3.5 years ago by
Seattle, WA USA
Let's look at the following BEDOPS-based solution, which is a modification of the approach authored here by Shane Neph:
$ bedops --everything file1.bed file2.bed ... fileN.bed \
| bedmap --echo-map --fraction-both 0.6 - \
| awk '(split($0, a, ";") > 1)' - \
| sed 's/\;/\n/g' - \
| sort-bed - \
| uniq - \
It might look a bit overwhelming, but it is really quite straightforward if we walk through this line by line.
- Take the multiset union of all elements from all N input files with
bedops --everything. Note that this is not the same as a
--merge operation, which instead makes contiguous regions from all overlapping input regions. Pipe this unioned set to
- For each element from all files, use
bedmap --echo-map to print any other elements from the multiset union that overlap that first element by 60% or more, using
--fraction-both 0.6. The result will be a semi-colon delimited string that contains one or more overlapping elements. Note that this result will always include the original element, because it overlaps itself by 100%. Pipe this result to the
awk command splits the string on the semi-colon delimiter and prints out the string if there are two or more overlapping elements. We do this filter step, because we are not interested in any element overlapping itself and only itself, but only multiple (2+) elements that meet the 60% or greater overlap criterion. We pipe this string to
sed statement replaces all semi-colons with newline characters. This creates BED-formatted output that we pipe to
sort-bed tool takes the overlapping elements and puts them in lexicographically-sorted order. We pipe this to
uniq to remove duplicate elements.
answer.bed is a sorted BED file that contains all unique elements from
fileN.bed, where there is mutual 60% or greater overlap.

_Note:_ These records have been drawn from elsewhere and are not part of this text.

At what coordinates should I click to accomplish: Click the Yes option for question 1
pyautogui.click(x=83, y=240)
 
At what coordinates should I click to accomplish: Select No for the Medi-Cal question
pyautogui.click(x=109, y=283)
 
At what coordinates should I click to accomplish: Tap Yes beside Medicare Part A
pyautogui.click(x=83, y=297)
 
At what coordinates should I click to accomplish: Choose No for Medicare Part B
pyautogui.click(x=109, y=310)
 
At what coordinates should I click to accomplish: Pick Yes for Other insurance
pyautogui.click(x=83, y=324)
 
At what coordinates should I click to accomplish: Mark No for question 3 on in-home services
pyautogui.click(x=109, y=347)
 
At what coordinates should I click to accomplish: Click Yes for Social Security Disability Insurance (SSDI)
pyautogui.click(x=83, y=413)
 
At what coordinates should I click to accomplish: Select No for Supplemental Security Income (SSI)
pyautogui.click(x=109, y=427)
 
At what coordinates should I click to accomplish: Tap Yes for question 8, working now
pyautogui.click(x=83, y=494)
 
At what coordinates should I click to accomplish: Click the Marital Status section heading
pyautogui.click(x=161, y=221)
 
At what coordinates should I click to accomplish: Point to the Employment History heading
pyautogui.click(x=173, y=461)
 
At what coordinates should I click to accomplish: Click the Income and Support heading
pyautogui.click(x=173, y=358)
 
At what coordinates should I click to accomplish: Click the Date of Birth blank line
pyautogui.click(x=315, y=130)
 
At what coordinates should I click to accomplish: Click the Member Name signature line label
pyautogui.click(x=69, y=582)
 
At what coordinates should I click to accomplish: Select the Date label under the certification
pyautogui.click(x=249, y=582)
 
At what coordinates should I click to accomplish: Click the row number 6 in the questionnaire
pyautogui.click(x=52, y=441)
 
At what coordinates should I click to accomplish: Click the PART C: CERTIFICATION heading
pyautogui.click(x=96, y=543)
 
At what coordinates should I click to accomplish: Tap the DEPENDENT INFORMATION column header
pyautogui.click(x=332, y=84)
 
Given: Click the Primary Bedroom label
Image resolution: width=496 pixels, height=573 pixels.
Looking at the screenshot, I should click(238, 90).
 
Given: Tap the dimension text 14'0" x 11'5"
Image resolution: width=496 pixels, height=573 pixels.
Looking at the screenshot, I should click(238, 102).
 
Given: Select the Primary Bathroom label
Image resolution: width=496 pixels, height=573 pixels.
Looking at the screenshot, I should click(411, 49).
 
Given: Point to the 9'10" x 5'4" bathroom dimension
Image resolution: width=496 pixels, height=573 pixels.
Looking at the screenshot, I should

Note that this is a highly efficient solution, compared with O(2^N) pairwise comparisons required by other approaches. Further, we make use of Unix standard input and output streaming (note the hyphen at the end of each command, denoting standard input) to avoid the cost of making unnecessary intermediate files; writing to disk is expensive. The only thing written to disk is the final result.